**WORK REQUIRED**
Please carry on the review of The Culture of Fear below, starting right after its final sentence.

**QUOTED PASSAGE**

━━━━━━━━━━━━━━━━━━━━

The Fearful Angels of Our Nature
Michael Shermer
A review of The Culture of Fear: Why Americans Are Afraid of the Wrong
Things, by Barry Glassner. New York: Basic Books. 276 pp., $25.00
Long before he penned the book that justified laissez faire capitalism, Adam
Smith became the first evolutionary psychologist when he observed that
“Nature, when she formed man for society, endowed him with an original desire
to please, and an original aversion to offend his brethren. She taught him to
feel pleasure in their favorable, and pain in their unfavorable regard.” Yet,
by the time he published The Wealth of Nations in 1776, Smith realized that
human motives are not so pure: “It is not from the benevolence of the
butcher, the brewer or the baker that we expect our dinner, but from their
regard of their own interest. We address ourselves not to their humanity, but
to their self-love, and never talk to them of our necessities, but of their
advantage.”

━━━━━━━━━━━━━━━━━━━━

**LISTED ENTRIES**

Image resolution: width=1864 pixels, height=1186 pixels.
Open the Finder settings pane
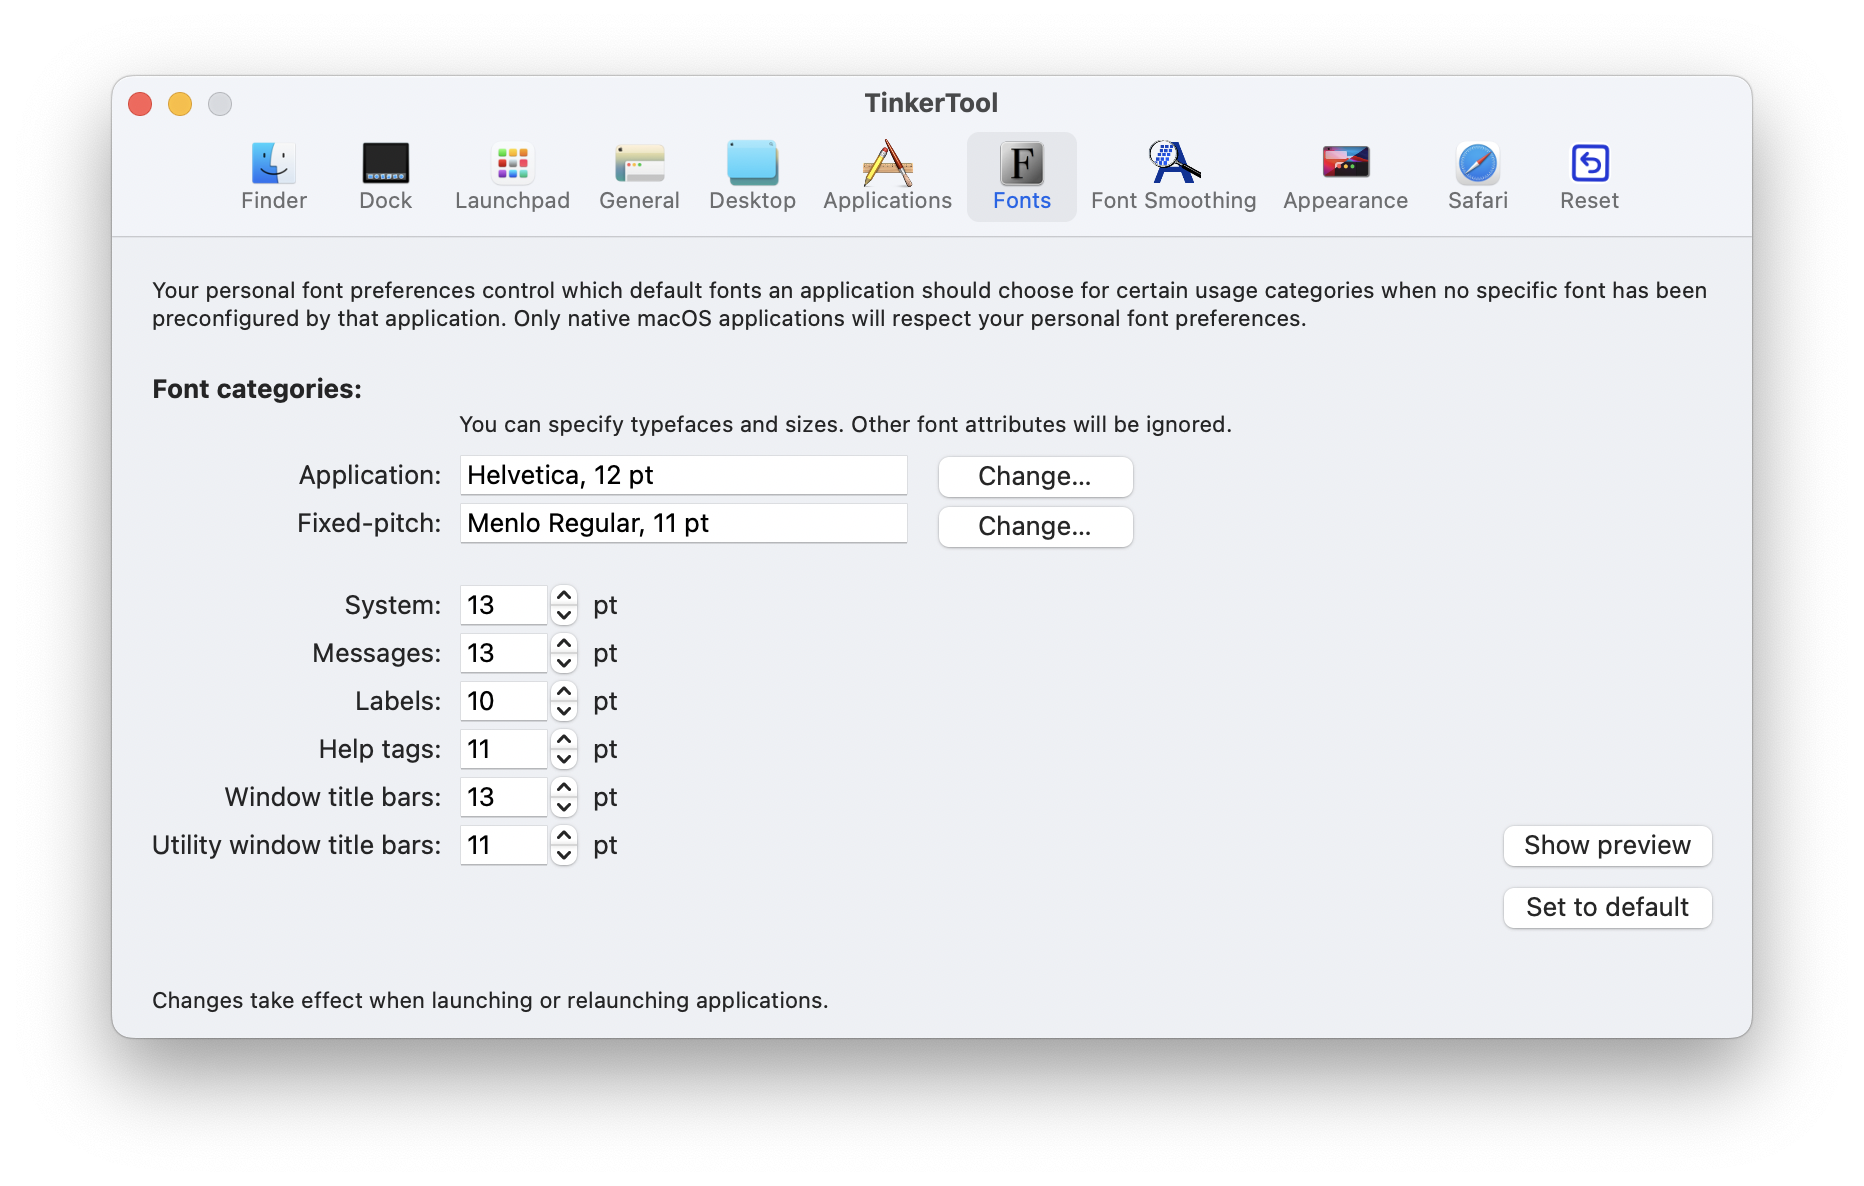coord(273,177)
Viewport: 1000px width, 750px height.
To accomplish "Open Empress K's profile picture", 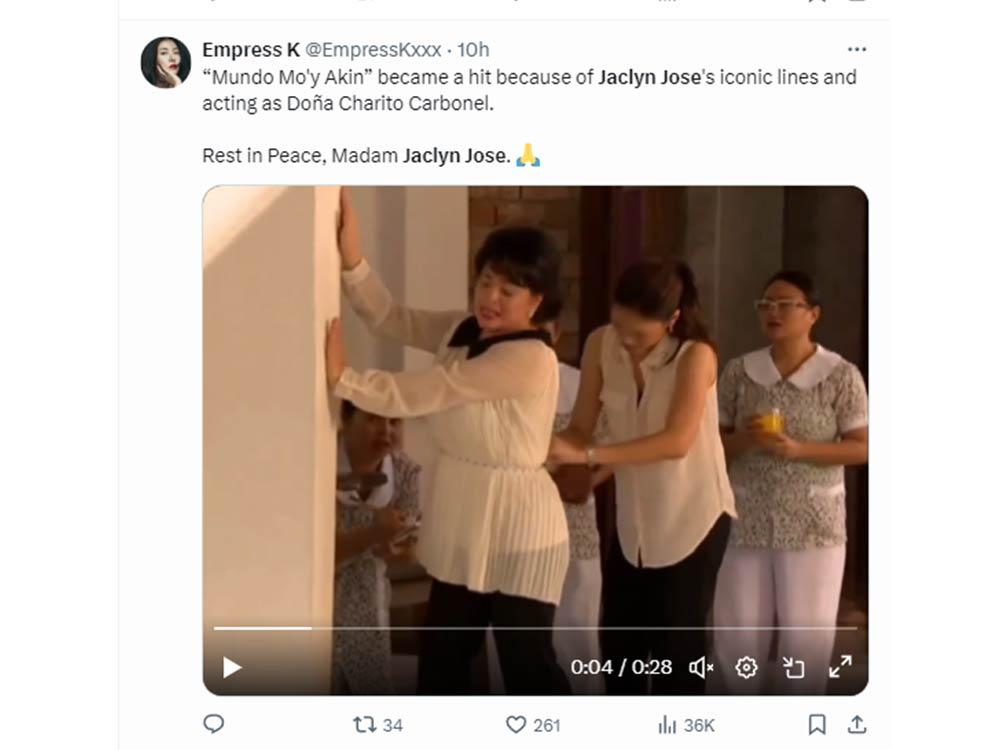I will click(166, 63).
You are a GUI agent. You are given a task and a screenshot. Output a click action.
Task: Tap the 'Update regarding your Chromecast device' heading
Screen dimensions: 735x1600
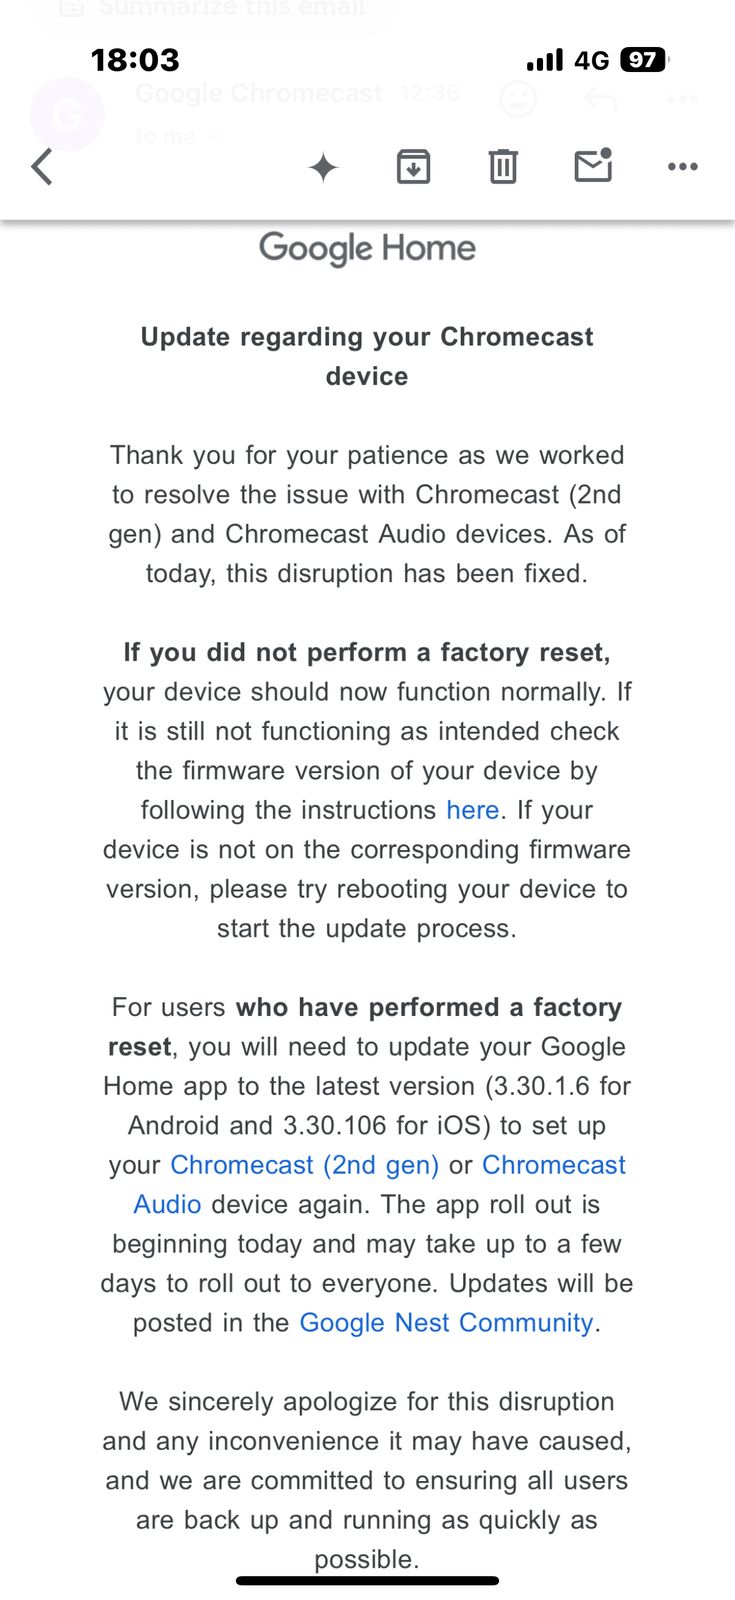point(367,356)
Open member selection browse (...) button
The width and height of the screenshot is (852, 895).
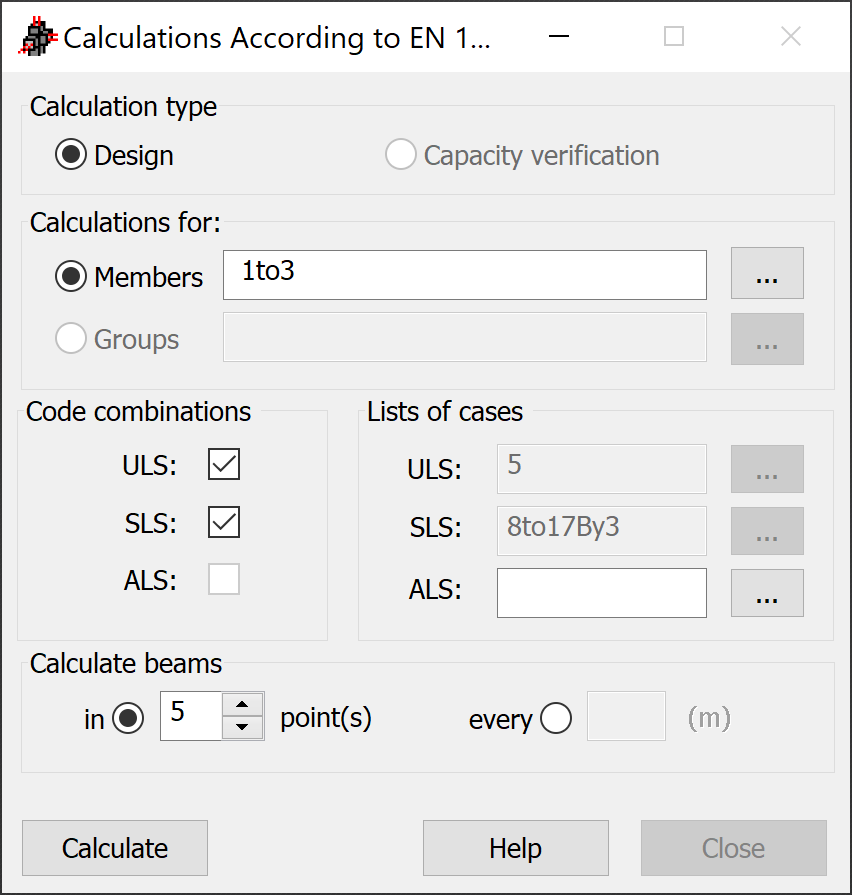tap(767, 276)
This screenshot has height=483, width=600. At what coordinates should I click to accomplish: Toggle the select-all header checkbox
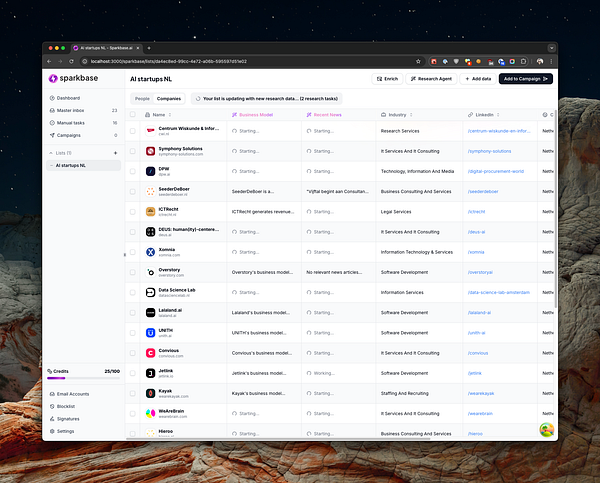133,114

━━━━━━━━━━━━━━━━━━━━

**ANSWER SECTION**
Is our regard for others or for ourselves? Are we empathetic or egotistic? We
are both, and in this observation lies a clue to why Americans are afraid of
the wrong things. We see what happens to others, empathize with their pain,
then turn to our own self interest in dreaded anticipation of the same
disaster befalling us. The week I wrote this review the television news
program 20/20 ran a story about kids who dropped heavy stones off freeway
overpasses that smashed through car windows, killing or maiming the
passengers within. The producers appealed to the fearful angels of our nature
by introducing viewers to the hapless victims with mangled faces and
shattered lives, evoking our empathy; they then engaged our self-love with
the rhetorical question: “could this happen to you?”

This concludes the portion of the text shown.